Carroll was born in 1931 and grew up in an Irish family in the West End. “It was a tough place to live during the Depression,” Carroll said. “Now they have three-story houses and little bungalows.”

He graduated from Long Beach High School, where he was a star athlete. He attended SUNY Cortland, and served in the Army in the Korean War. He played baseball in Japan for two years during and after the war as a member of the First Cavalry Division. He earned a master’s in education from New York University, was a science, health and phys. ed. teacher in the Long Beach schools.

He became the assistant superintendent of recreation in Rockville Centre before he was urged to work at the Long Beach Recreation Center, which opened in 1955. Carroll oversaw the men’s baseball and softball leagues, whose participants included a youngster named Billy Crystal and another future Hollywood actor, Long Beach native Ed Lauter. “Coming to work every day, it was a pleasure,” Carroll said.

Former council President Kevin Braddish, a longtime friend and colleague of Carroll’s, said that when Carroll returned to Long Beach 62 years ago to coach seventh- and eighth-grade baseball, his leadership abilities were immediately evident. “It began to show what Bobby Carroll was going to be,” Braddish said. “We had no uniforms, we had no equipment, but Bobby, typical as he is to this day, started raising money. Together we worked on all of the programs that Bob had established, and his legacy goes unsaid.

“Bobby Carroll is recreation,” Braddish added. Whether it be roller hockey, the summer camp programs or arts and crafts, if a child didn’t have the money to go to those programs, Bob would send you out to the Kiwanis, out to the Lions, out to the [Knights of Columbus] or any number of organizations so that no child in Long Beach who wanted to participate [but couldn’t] did not participate.”
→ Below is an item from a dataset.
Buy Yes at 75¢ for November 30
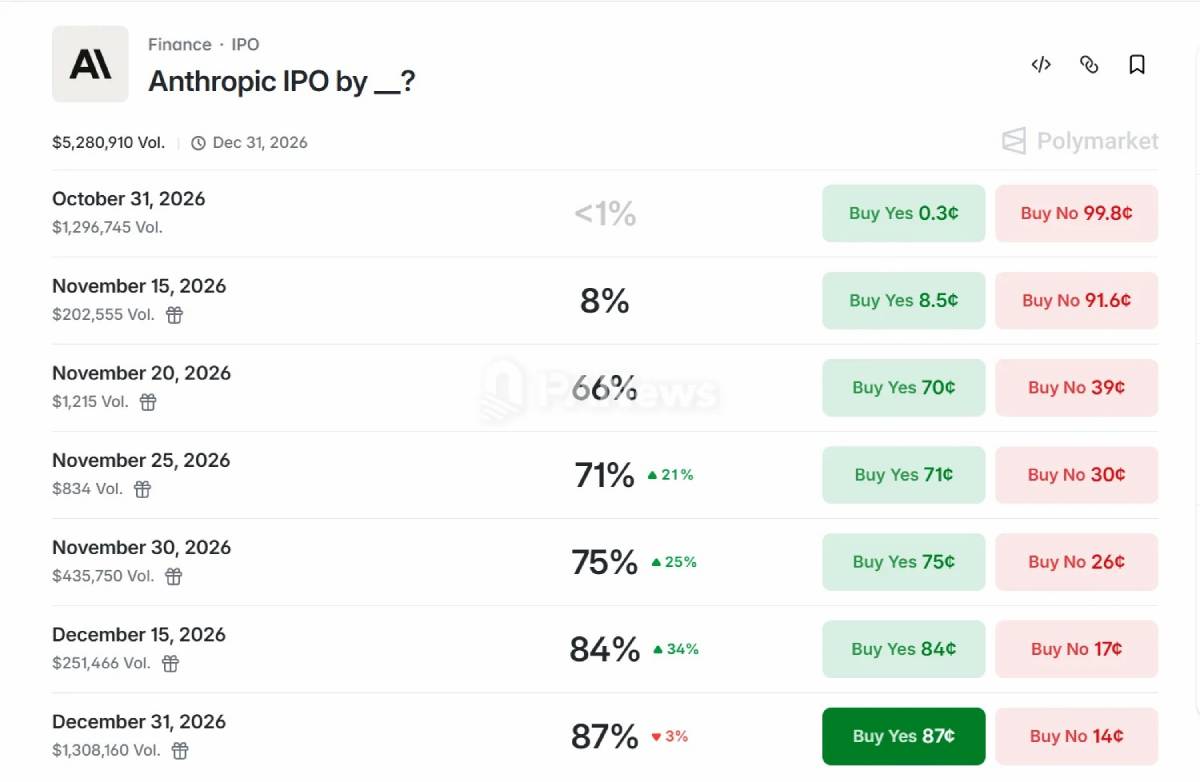 pyautogui.click(x=904, y=561)
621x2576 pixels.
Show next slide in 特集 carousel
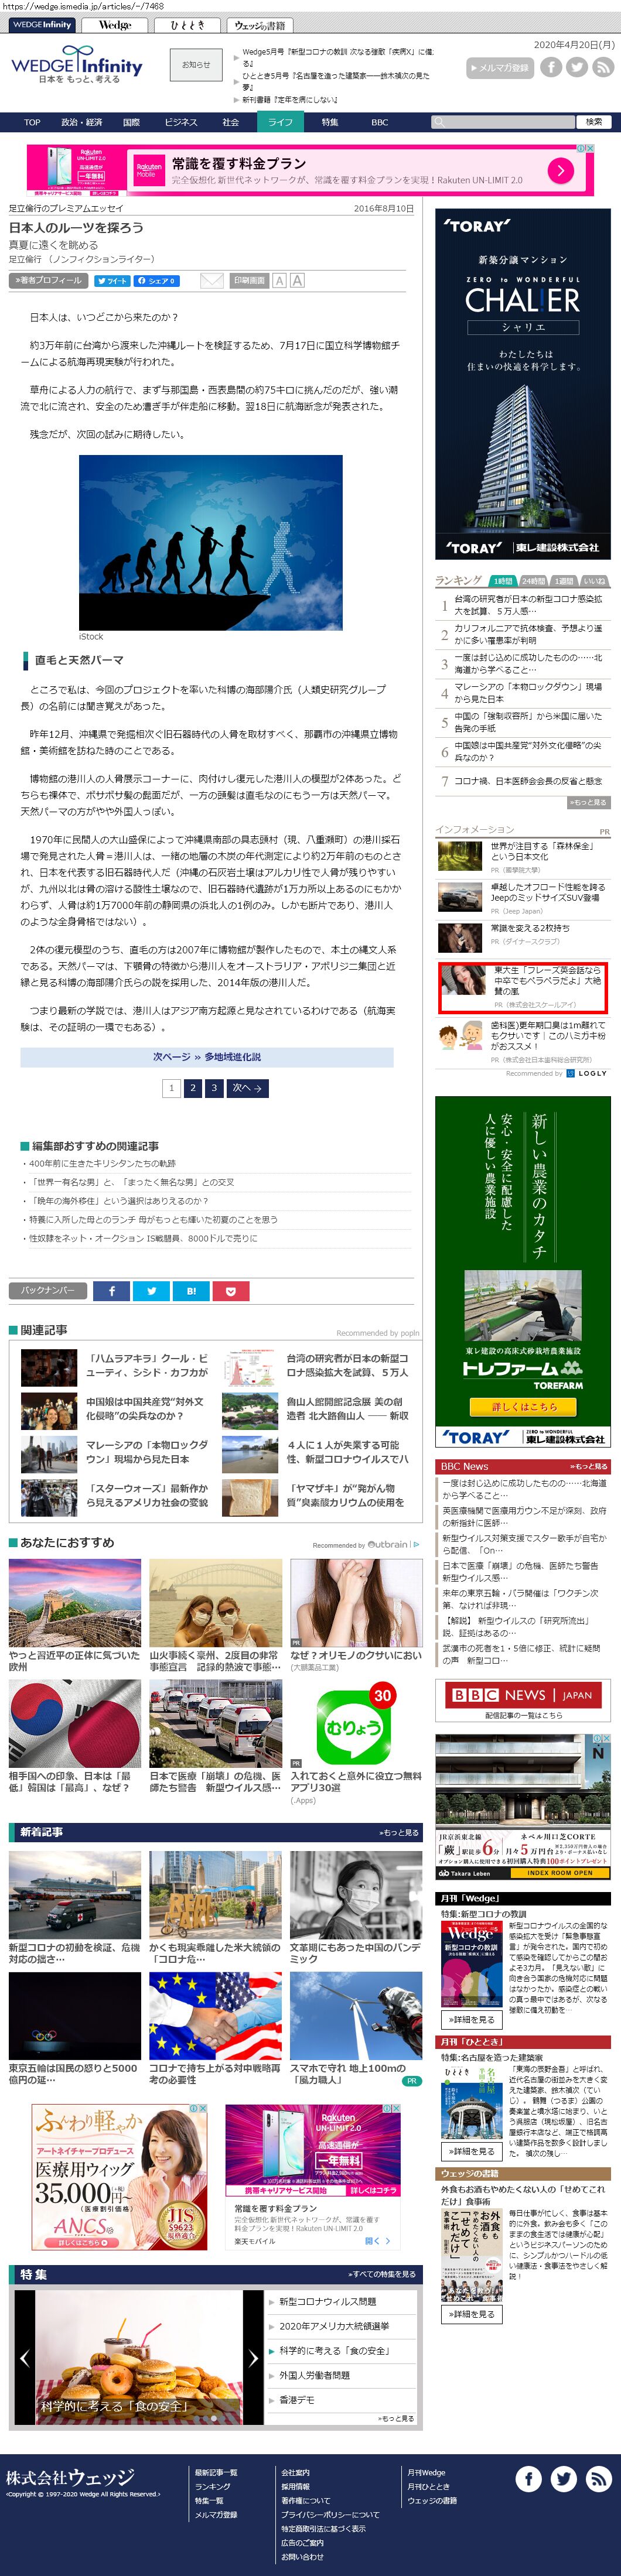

Frank Haggerty, a former recreation leader who worked with Carroll for more than 30 years, said that the Rec grew under his leadership.

Carroll said that under former Nassau County Executive Tom Gulotta, who served from 1987 to 2001, the Rec received an $8.5 million grant to refurbish the facility and boost programs and services.

“He said, ‘I have a grant for you if you could come up with a plan,’” Carroll recalled. “We did the entire facility over again. Well, you could see the plan has worked out 100 percent — we built a whole new facility, including a fishing pier, the parking lot, the ball fields, the ice skating arena, the swimming pool … and particularly the playgrounds throughout the community.”

Giving back to his town

Carroll is also known for his charitable work, and has received numerous city, state and national awards. Civil Service Employees Association President John Mooney said that Carroll, a CSEA president in the 1970s, would organize an effort with CSEA workers to give out turkeys during the holidays through the Lions Club.

“I witnessed him go into his own pocket to help people in need, whether they were hungry or had fallen on hard times,” said Charles “Moose” Gusler, who worked for Carroll. “I’ve seen him bring people to rehabs [and] shelters, and I’ve witnessed him bring bags of food to people’s homes and buy clothes for those who needed them. All of these things he did in addition to running the recreation center.”

School board Trustee Dr. Dennis Ryan said that the day after Hurricane Sandy, he and Carroll took a walk on what was left of the boardwalk. The longtime friends noted the devastation, and soon afterward the Rec was transformed into a relief center.

“I saw how ravaged he was by what had happened to his city,” Ryan said of Carroll, “because he loves his city.”